Back to writing
Why AI Governance Fails at Runtime and What CISOs Must Do Now

Why AI Governance Fails at Runtime and What CISOs Must Do Now

Adam DiStefano·

Most organizations that claim to govern their AI systems are doing something closer to documentation theater. They have policies. They have review boards. They may even have risk registers and model cards. And in most cases, none of those mechanisms are connected to what the AI system actually does at the moment it takes an action.

That is the enforcement gap. The distance between what your governance program says should happen and what actually happens at runtime when an agent invokes a tool, calls an API, accesses a data store, or chains a sequence of decisions across systems you may not fully control.

This post is written for CISOs, security architects, and governance leaders who are responsible for AI risk in their organizations. It explains why the current approach to AI governance is structurally inadequate for agentic systems, why detection and audit alone cannot close the gap, what the Agentic Controls Reference (ACR) Standard provides, and what practical steps you should be taking right now.

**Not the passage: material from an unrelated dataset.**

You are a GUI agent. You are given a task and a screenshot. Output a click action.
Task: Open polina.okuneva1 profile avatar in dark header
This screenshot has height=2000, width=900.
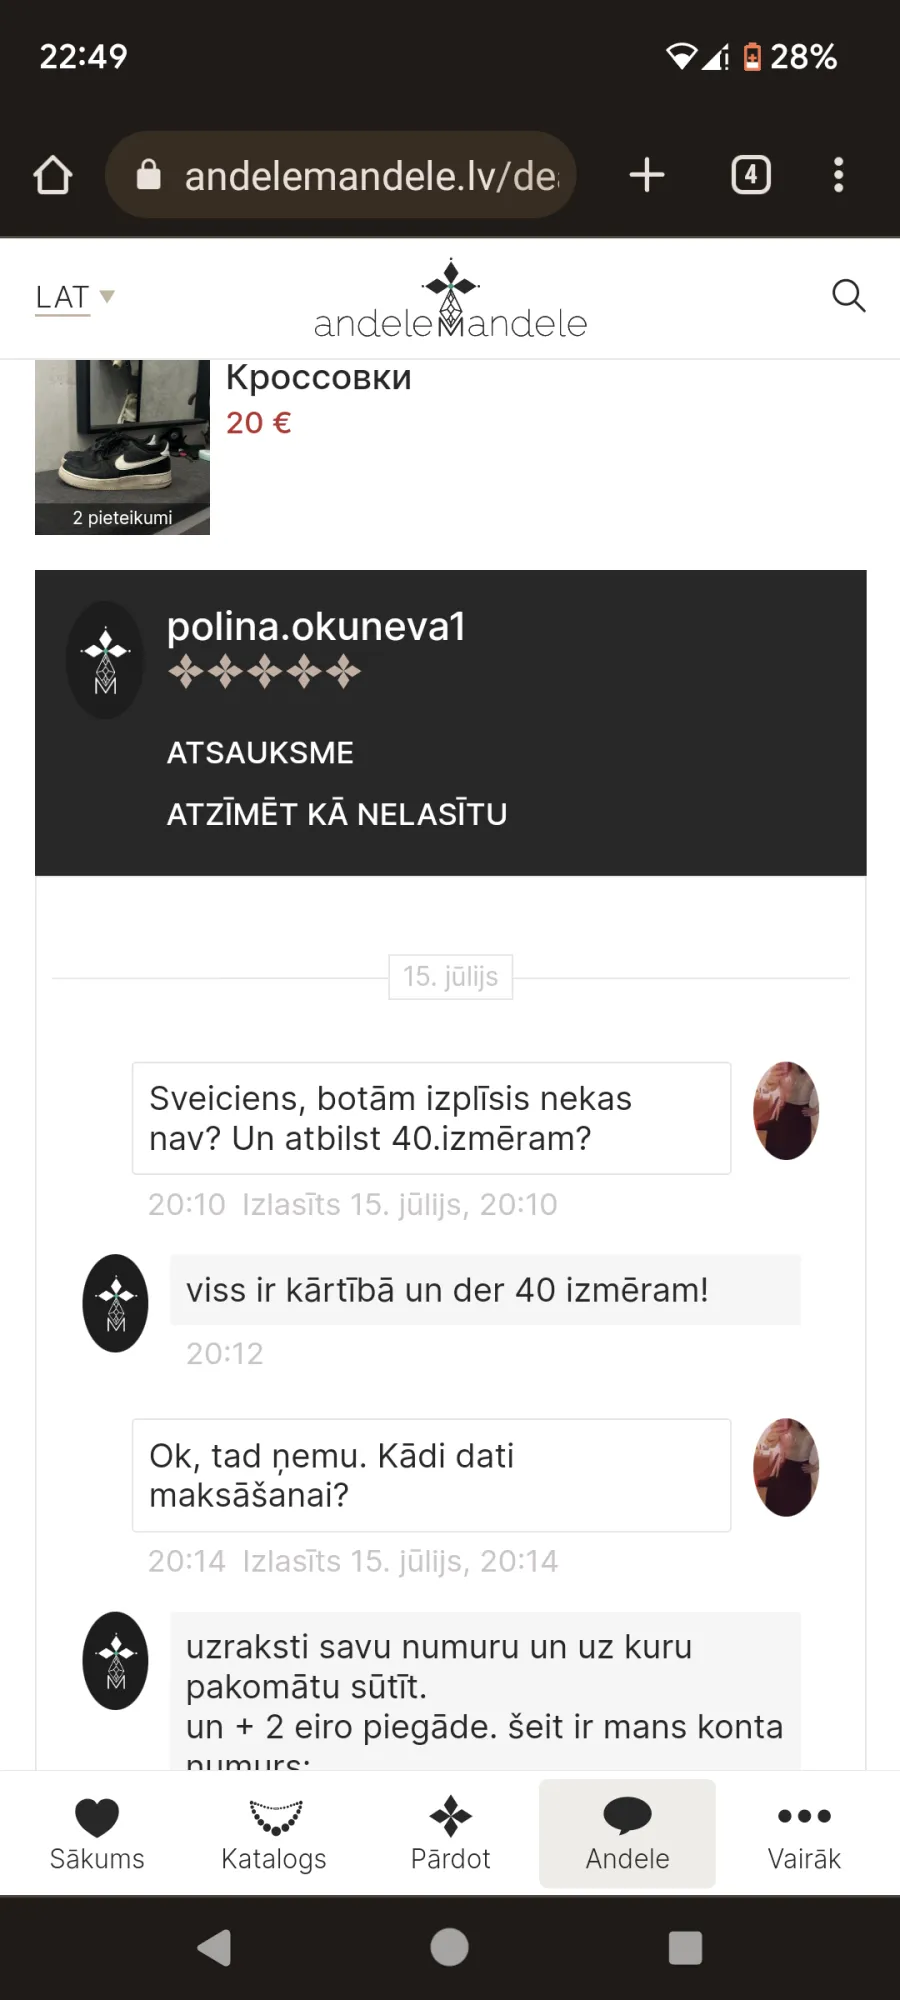pos(105,660)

The Enforcement Gap and the Cost of Ignoring Runtime Control

The enforcement gap is the central problem in AI governance today. Most governance frameworks operate at the policy layer. They define acceptable use policies, establish review processes, require documentation before deployment, and create accountability structures on paper. All of that work has value. But it stops at the boundary where the system actually executes.

Once an agentic system is running, it is making decisions, invoking tools, accessing resources, and producing operational effects in real time. If your governance architecture has no mechanism to enforce constraints at the point of execution, then your governance is advisory. It is a set of recommendations that the system has no obligation to follow and no mechanism to enforce.

The cost of this gap is growing. Organizations deploying agentic AI into production workflows are discovering that policy-layer governance does not prevent the failures that matter most: unauthorized data access, excessive tool invocations, cascading errors across multi-agent workflows, and actions that violate stated intent. These are execution failures, and they require execution-layer controls.

The financial exposure is significant. A single uncontrolled agent action that accesses the wrong data, triggers the wrong API call, or produces an unauthorized output can create regulatory liability, customer harm, or operational disruption that no amount of post-incident review can undo. The enforcement gap is where liability lives.

Where Current Governance Breaks

To understand why runtime control matters, it helps to look at the specific failure modes that current governance approaches cannot prevent.

Failure Mode 1: Policy Exists, Enforcement Does Not

The most common failure. An organization has a well-written AI acceptable use policy. It defines what models can do, what data they can access, and what approvals are required. But there is no technical mechanism that translates those policy statements into runtime constraints. The policy says "agents must not access PII without approval." The agent accesses PII without approval. The policy was never connected to the execution layer.

Failure Mode 2: Review Happens Before Deployment, Then Stops

Many organizations run model risk assessments, red team exercises, or architecture reviews before deploying an AI system. This is valuable work, and it should continue. The problem is that it produces a point-in-time evaluation of a system that will change its behavior continuously after deployment. Agentic systems adapt their execution paths based on context, memory, and tool availability. A pre-deployment review cannot account for the runtime behaviors that emerge after the system is operational.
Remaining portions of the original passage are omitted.